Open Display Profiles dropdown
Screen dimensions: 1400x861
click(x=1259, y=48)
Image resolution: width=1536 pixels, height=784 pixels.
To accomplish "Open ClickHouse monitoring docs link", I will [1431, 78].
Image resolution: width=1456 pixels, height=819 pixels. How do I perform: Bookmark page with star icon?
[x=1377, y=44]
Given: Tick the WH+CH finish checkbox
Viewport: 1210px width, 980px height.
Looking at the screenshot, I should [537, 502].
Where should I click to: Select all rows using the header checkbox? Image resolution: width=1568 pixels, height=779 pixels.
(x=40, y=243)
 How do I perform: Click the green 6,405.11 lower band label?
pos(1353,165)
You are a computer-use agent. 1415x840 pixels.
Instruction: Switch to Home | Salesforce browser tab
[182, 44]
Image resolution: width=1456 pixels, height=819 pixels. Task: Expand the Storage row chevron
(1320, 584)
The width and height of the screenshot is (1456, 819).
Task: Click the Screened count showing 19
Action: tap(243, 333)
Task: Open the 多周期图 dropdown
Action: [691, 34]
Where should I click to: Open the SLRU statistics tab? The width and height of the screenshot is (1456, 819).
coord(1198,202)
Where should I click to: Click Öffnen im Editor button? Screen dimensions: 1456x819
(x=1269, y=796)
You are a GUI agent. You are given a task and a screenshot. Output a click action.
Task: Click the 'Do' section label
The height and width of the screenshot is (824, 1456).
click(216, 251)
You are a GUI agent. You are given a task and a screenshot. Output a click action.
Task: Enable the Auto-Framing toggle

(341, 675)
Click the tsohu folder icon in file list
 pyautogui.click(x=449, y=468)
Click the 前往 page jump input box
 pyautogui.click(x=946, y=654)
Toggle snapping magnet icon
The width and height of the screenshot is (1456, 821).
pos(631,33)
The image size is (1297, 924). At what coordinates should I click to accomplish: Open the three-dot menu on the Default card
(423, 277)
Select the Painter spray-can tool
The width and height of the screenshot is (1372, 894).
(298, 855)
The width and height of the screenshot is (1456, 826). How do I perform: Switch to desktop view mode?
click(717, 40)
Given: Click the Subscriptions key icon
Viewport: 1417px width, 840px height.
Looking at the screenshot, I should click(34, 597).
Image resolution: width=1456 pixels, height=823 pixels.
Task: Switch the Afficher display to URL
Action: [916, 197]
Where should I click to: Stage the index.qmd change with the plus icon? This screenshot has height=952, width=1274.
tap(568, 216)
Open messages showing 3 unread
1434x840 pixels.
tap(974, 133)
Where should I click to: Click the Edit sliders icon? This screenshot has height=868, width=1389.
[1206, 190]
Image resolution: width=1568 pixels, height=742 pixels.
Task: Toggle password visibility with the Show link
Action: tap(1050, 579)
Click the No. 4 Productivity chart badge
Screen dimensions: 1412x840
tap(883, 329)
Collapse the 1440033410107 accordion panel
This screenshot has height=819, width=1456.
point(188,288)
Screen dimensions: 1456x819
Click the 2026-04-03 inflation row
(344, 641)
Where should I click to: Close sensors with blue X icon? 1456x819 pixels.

What the task requires => Please output the records shown above, with every character intact.

Answer to the problem =>
Open Display Profiles dropdown
Screen dimensions: 1400x861
click(x=1259, y=48)
Image resolution: width=1536 pixels, height=784 pixels.
To accomplish "Open ClickHouse monitoring docs link", I will [1431, 78].
Image resolution: width=1456 pixels, height=819 pixels. How do I perform: Bookmark page with star icon?
[x=1377, y=44]
Given: Tick the WH+CH finish checkbox
Viewport: 1210px width, 980px height.
Looking at the screenshot, I should [537, 502].
Where should I click to: Select all rows using the header checkbox? Image resolution: width=1568 pixels, height=779 pixels.
(x=40, y=243)
 How do I perform: Click the green 6,405.11 lower band label?
pos(1353,165)
You are a computer-use agent. 1415x840 pixels.
Instruction: Switch to Home | Salesforce browser tab
[182, 44]
Image resolution: width=1456 pixels, height=819 pixels. Task: Expand the Storage row chevron
(1320, 584)
The width and height of the screenshot is (1456, 819).
Task: Click the Screened count showing 19
Action: tap(243, 333)
Task: Open the 多周期图 dropdown
Action: [691, 34]
Where should I click to: Open the SLRU statistics tab? The width and height of the screenshot is (1456, 819).
coord(1198,202)
Where should I click to: Click Öffnen im Editor button? Screen dimensions: 1456x819
(x=1269, y=796)
You are a GUI agent. You are given a task and a screenshot. Output a click action.
Task: Click the 'Do' section label
The height and width of the screenshot is (824, 1456).
click(216, 251)
You are a GUI agent. You are given a task and a screenshot. Output a click action.
Task: Enable the Auto-Framing toggle

(341, 675)
Click the tsohu folder icon in file list
 pyautogui.click(x=449, y=468)
Click the 前往 page jump input box
 pyautogui.click(x=946, y=654)
Toggle snapping magnet icon
The width and height of the screenshot is (1456, 821).
pos(631,33)
The image size is (1297, 924). At what coordinates should I click to accomplish: Open the three-dot menu on the Default card
(423, 277)
Select the Painter spray-can tool
The width and height of the screenshot is (1372, 894).
(298, 855)
The width and height of the screenshot is (1456, 826). How do I perform: Switch to desktop view mode?
click(717, 40)
Given: Click the Subscriptions key icon
Viewport: 1417px width, 840px height.
Looking at the screenshot, I should click(34, 597).
Image resolution: width=1456 pixels, height=823 pixels.
Task: Switch the Afficher display to URL
Action: [916, 197]
Where should I click to: Stage the index.qmd change with the plus icon? This screenshot has height=952, width=1274.
tap(568, 216)
Open messages showing 3 unread
1434x840 pixels.
tap(974, 133)
Where should I click to: Click the Edit sliders icon? This screenshot has height=868, width=1389.
[1206, 190]
Image resolution: width=1568 pixels, height=742 pixels.
Task: Toggle password visibility with the Show link
Action: tap(1050, 579)
Click the No. 4 Productivity chart badge
Screen dimensions: 1412x840
tap(883, 329)
Collapse the 1440033410107 accordion panel
This screenshot has height=819, width=1456.
point(188,288)
Screen dimensions: 1456x819
Click the 2026-04-03 inflation row
(344, 641)
Where should I click to: Close sensors with blue X icon? 1456x819 pixels.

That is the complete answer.